Un miracle ? Si l’on croit les hommes, apparemment mandatés par le gouvernement, qui surgissent soudain dans sa vie et tentent de l’enlever, ce qui s’est passé ne doit rien au hasard. Sans le savoir, Melissa est porteuse d’un secret extraordinaire – le genre de secret pour lequel des individus déterminés seraient prêts à tuer n’importe qui…
En dépit de quelques fragilités stylistiques, le deuxième polar de Suzanne Stock, déjà remarquée pour Ne meurs pas sans moi, est un roman qui vaut le coup d’œil. La romancière a le sens du rythme et sait parfaitement emballer le tempo pour empêcher son lecteur de lâcher prise dès les premières lignes lues.

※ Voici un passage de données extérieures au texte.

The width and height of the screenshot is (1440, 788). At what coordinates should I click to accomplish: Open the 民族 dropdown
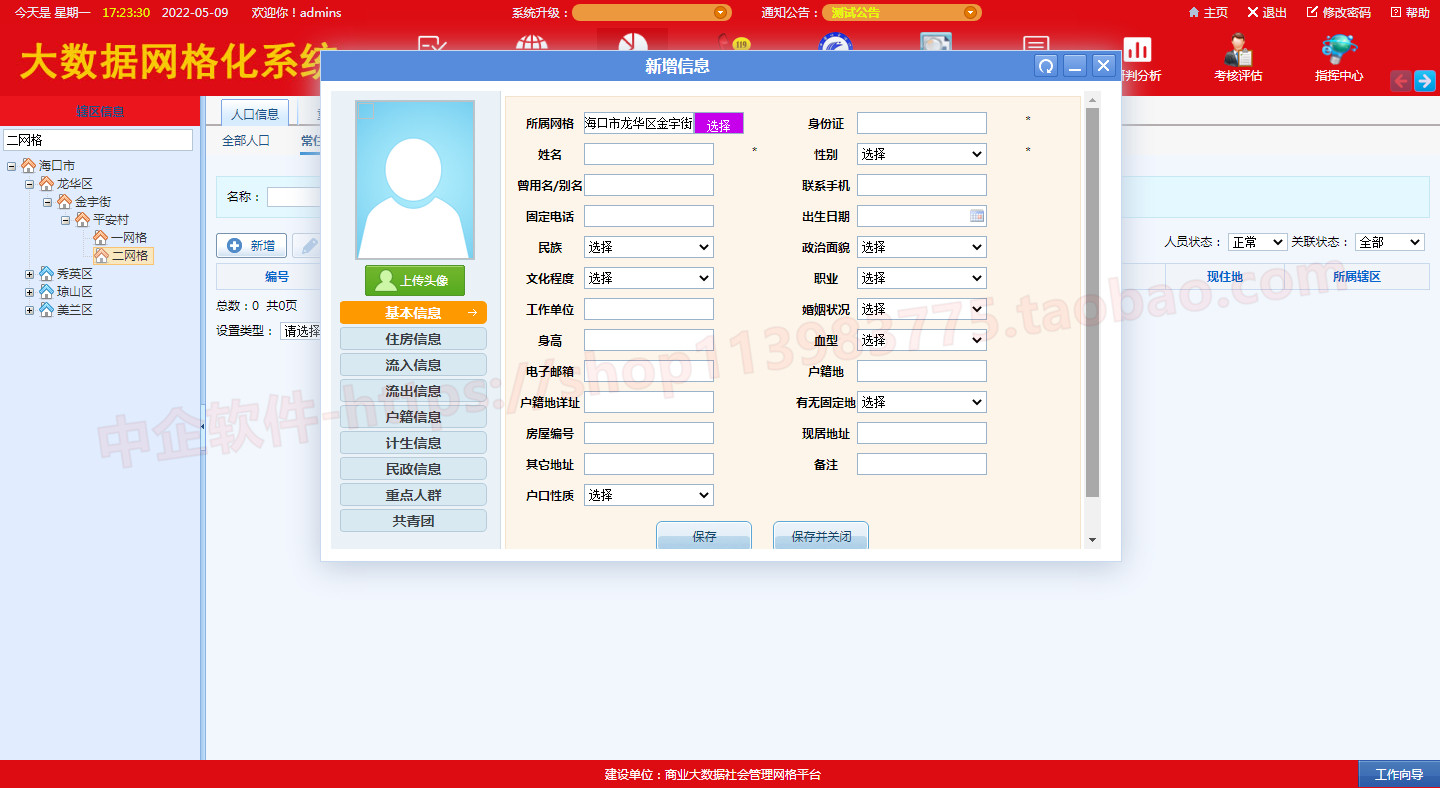click(648, 247)
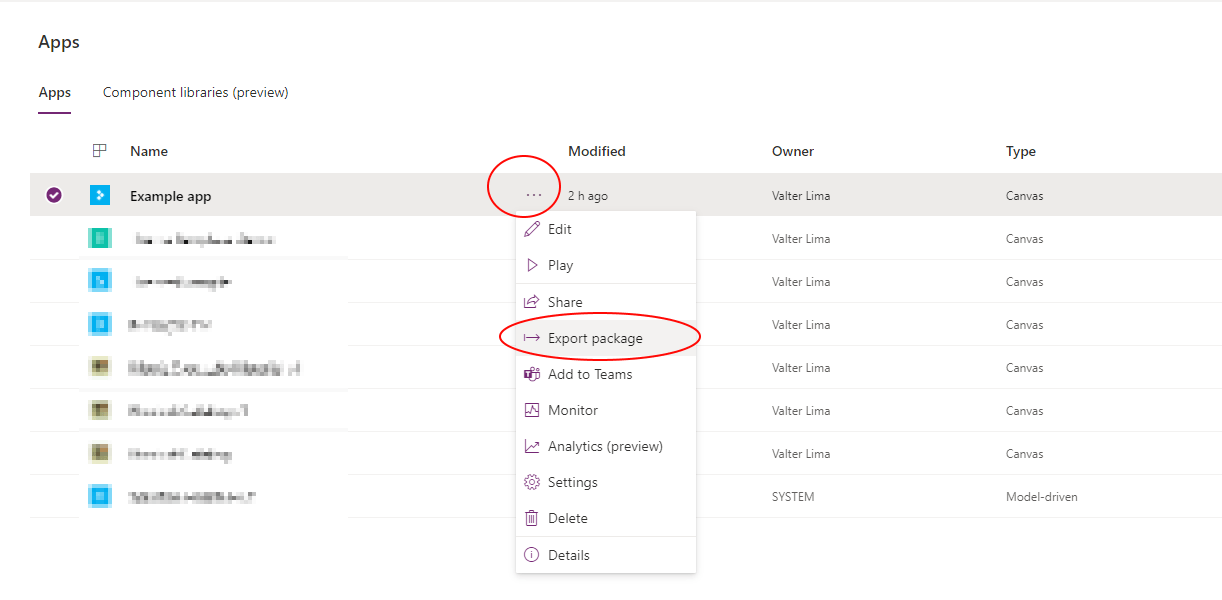Click the Monitor chart icon
1222x600 pixels.
point(532,409)
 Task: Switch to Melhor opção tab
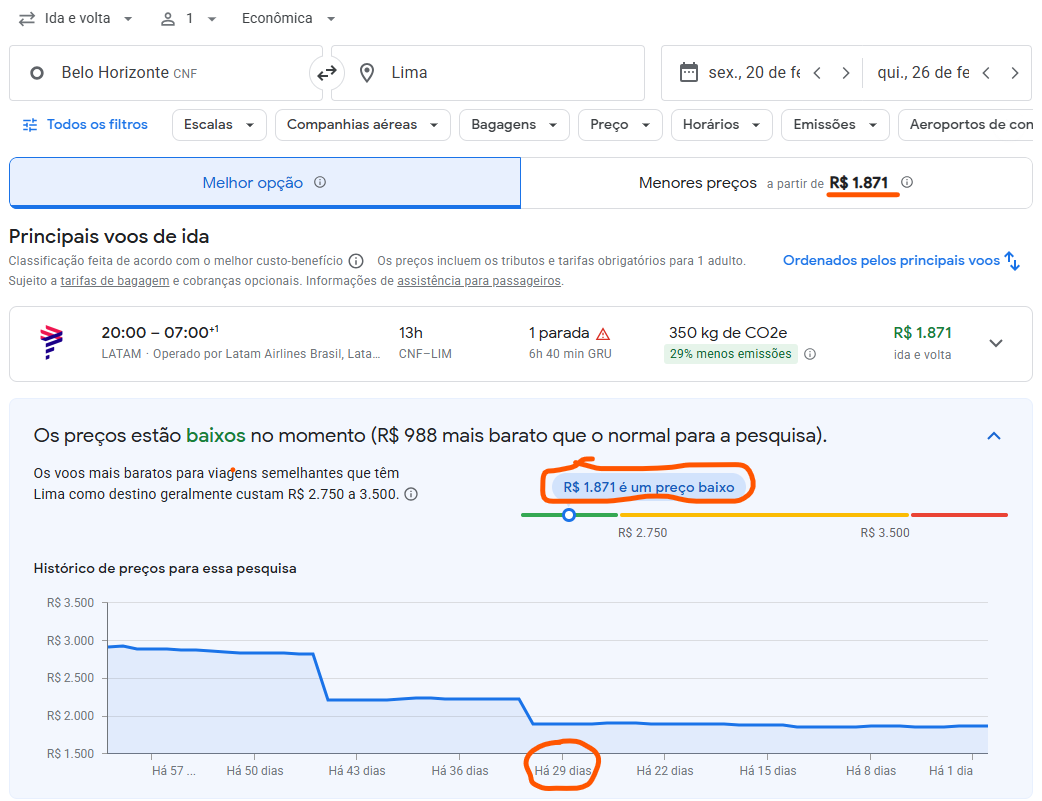(x=265, y=183)
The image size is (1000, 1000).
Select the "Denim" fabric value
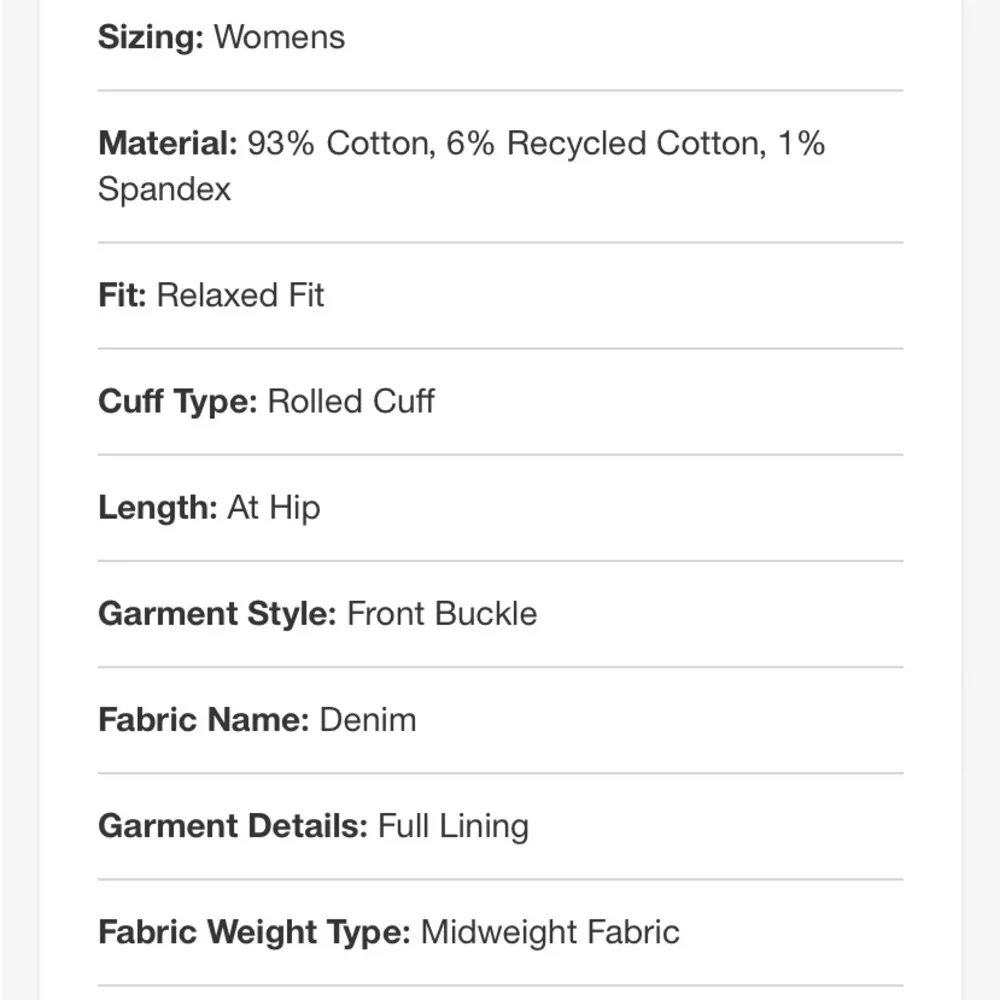(367, 720)
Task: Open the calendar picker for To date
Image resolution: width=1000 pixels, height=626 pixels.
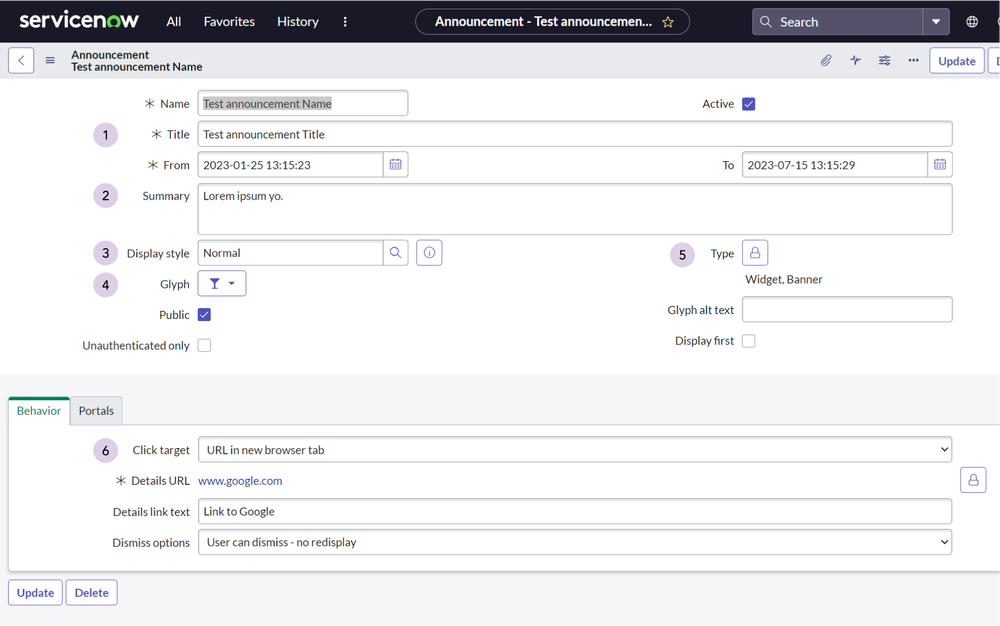Action: point(940,164)
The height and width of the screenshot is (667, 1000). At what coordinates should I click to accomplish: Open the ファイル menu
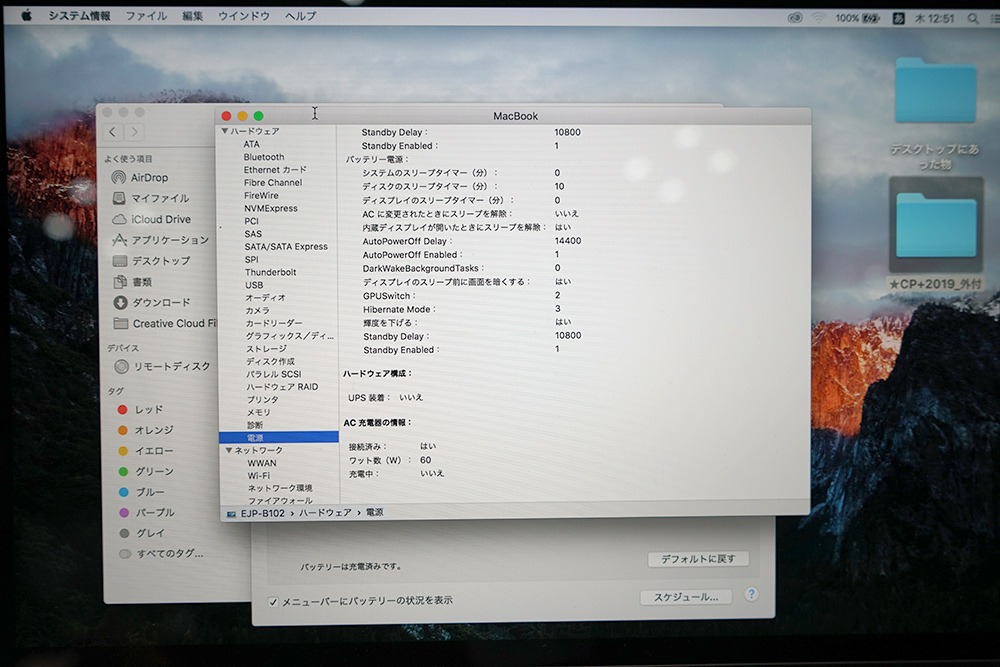[x=145, y=16]
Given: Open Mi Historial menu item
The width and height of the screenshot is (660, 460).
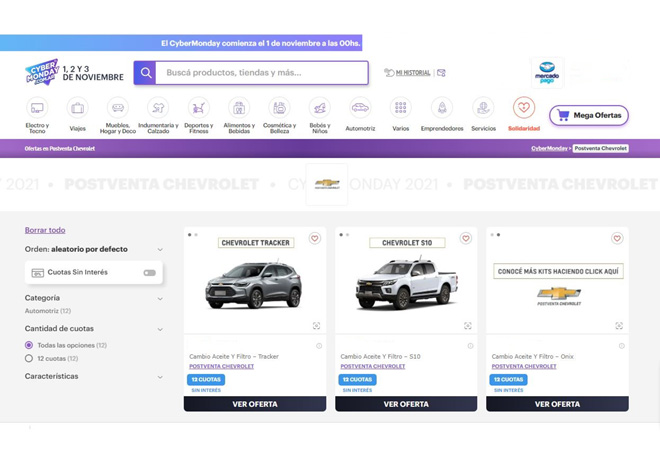Looking at the screenshot, I should [408, 73].
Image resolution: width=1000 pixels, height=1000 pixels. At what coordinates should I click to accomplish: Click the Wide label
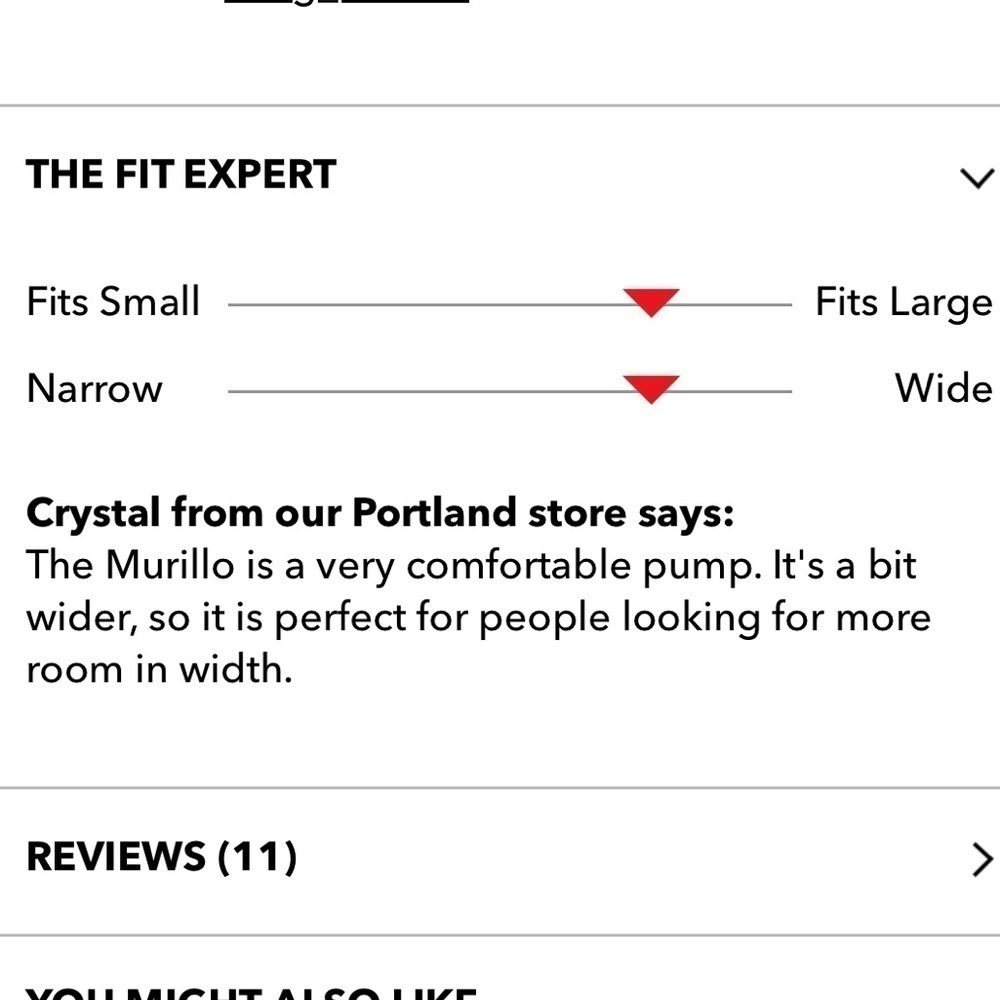(943, 388)
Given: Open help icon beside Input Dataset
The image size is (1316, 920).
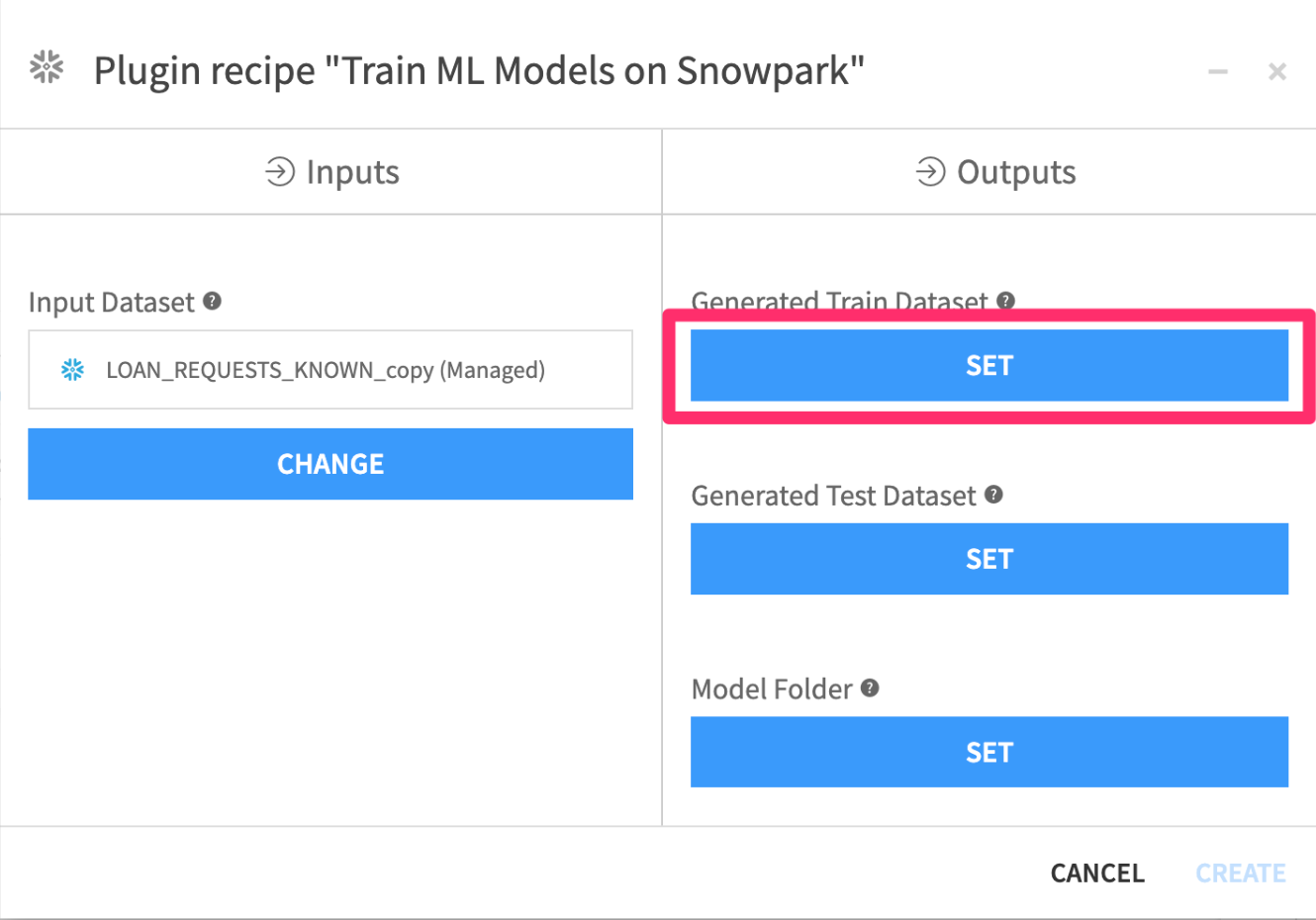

L’efficacité est le maître-mot de Zone 52, qui s’appuie par ailleurs sur une intrigue bien conçue (dont je n’ai pas dévoilé plus à dessein), pas forcément d’une originalité folle, mais dont Suzanne Stock a le bon sens de doser les effets et d’éviter les lourdeurs ou les démonstrations trop appuyées. Les rebondissements s’enchaînent avec fluidité, les révélations surgissent au compte-gouttes, et les personnages bien campés dans l’ensemble (même si certains, comme l’agent du FBI Jessie O’Malley, auraient mérité plus d’épaisseur) achèvent de dynamiser le récit.
Sans pouvoir vous en dire plus, et pour cause, j’ai surtout apprécié que Suzanne Stock aille au bout de son histoire sans facilité ni concession au polardement correct. Elle fait preuve en l’occurrence d’une audace à saluer – qui me pousse en outre à lui « pardonner » des dialogues parfois naïfs (elle use et abuse des points de suspension) et quelques séquences d’émotion à bon marché, notamment avec le personnage de Jay, petit garçon très mignon et un peu trop superficiellement tire-larmes à mon goût.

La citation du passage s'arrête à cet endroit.